# Rocky Mountains zum Testen?



## Christine1 (24. September 2007)

Hallo,
ich will mir ein neues MTB kaufen, aber nicht 'blind'. Im Moment habe ich das Rocky Mountain Element 70 im Kopf, würde es aber gerne mal zum Probefahren ausleihen. Weiss jemand, wo man sich Rocky Mountains im Raum München/Garmisch/ Tirol/Salzburg/Gardasee zum Testen ausleihen kann?
Wäre dankbar für jeden Tipp...
Chrisi


----------



## fritzn (24. September 2007)

Rocky hat doch viel mit dem Kleinwalsertal zu tun, evtl. da irgendwo.
Oder Du fragst mal bei MTSports.de in Freising.

Sicher bekomst Du noch bessere Antworten, ich habe selbst noch kein RM in M getestet.


----------



## MTB-News.de




----------



## numinisflo (24. September 2007)

Radsport Rösch in München - klick
MT Sports in Freising - klick
Händlersuche über die Rocky-Homepage - klick
Händlersuche über die Bikeaction-Homepage - klick


----------



## Christine1 (24. September 2007)

> **Bereitgestellte Angaben**
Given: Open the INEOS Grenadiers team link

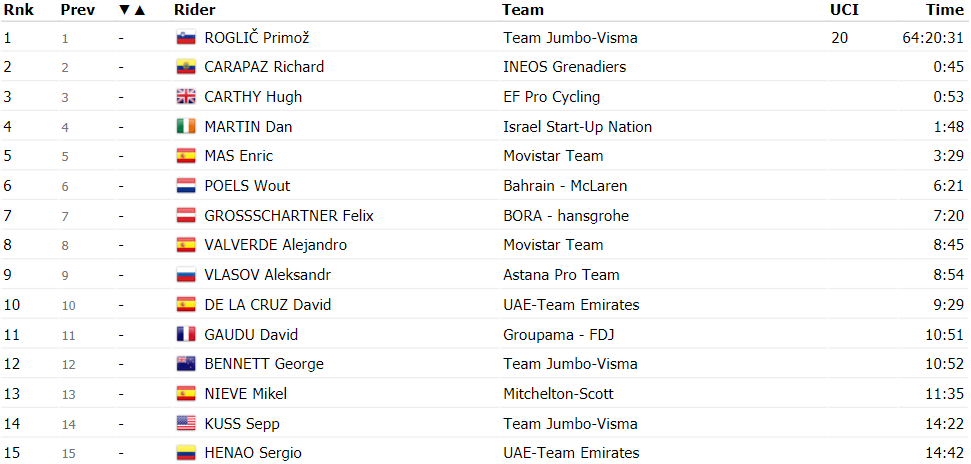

--

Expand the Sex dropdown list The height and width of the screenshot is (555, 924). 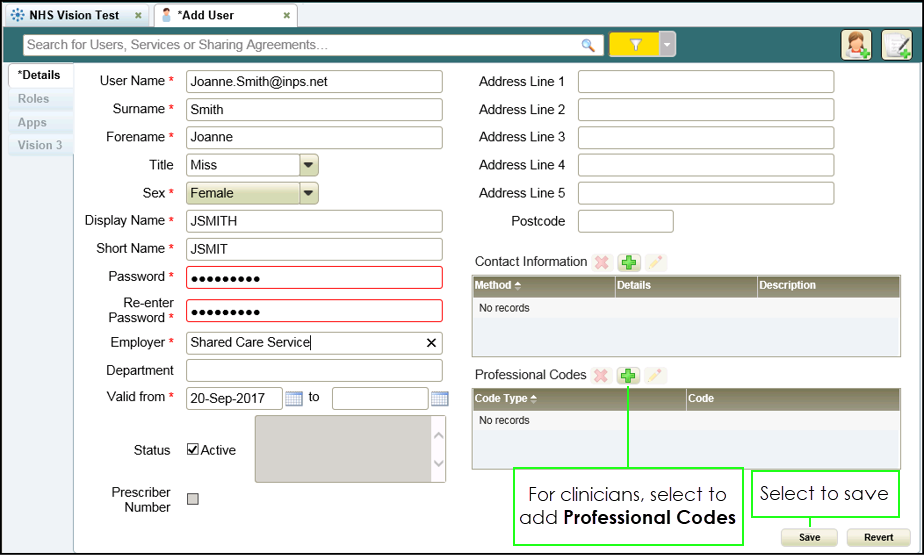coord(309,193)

> **Arbeitsanweisungen**
- 1) Geben Sie den Abschnitt des Textauszugs zwischen „Rocky hat doch“ und „in M getestet.“ einschließlich dieser beiden Stellen wörtlich wieder.
- 2) Welches Modell hat Christine1 laut Textauszug derzeit für den Kauf im Kopf?
- 3) Übersetzen Sie den Satz „Oder Du fragst mal bei MTSports.de in Freising.“ aus dem Textauszug ins Englische.
Die Zeilen haben mit dem Textauszug inhaltlich nichts zu tun.

> **Lösungen**
- 1)
Rocky hat doch viel mit dem Kleinwalsertal zu tun, evtl. da irgendwo.
Oder Du fragst mal bei MTSports.de in Freising.

Sicher bekomst Du noch bessere Antworten, ich habe selbst noch kein RM in M getestet.

- 2) Das Rocky Mountain Element 70.

- 3) Or you could ask at MTSports.de in Freising.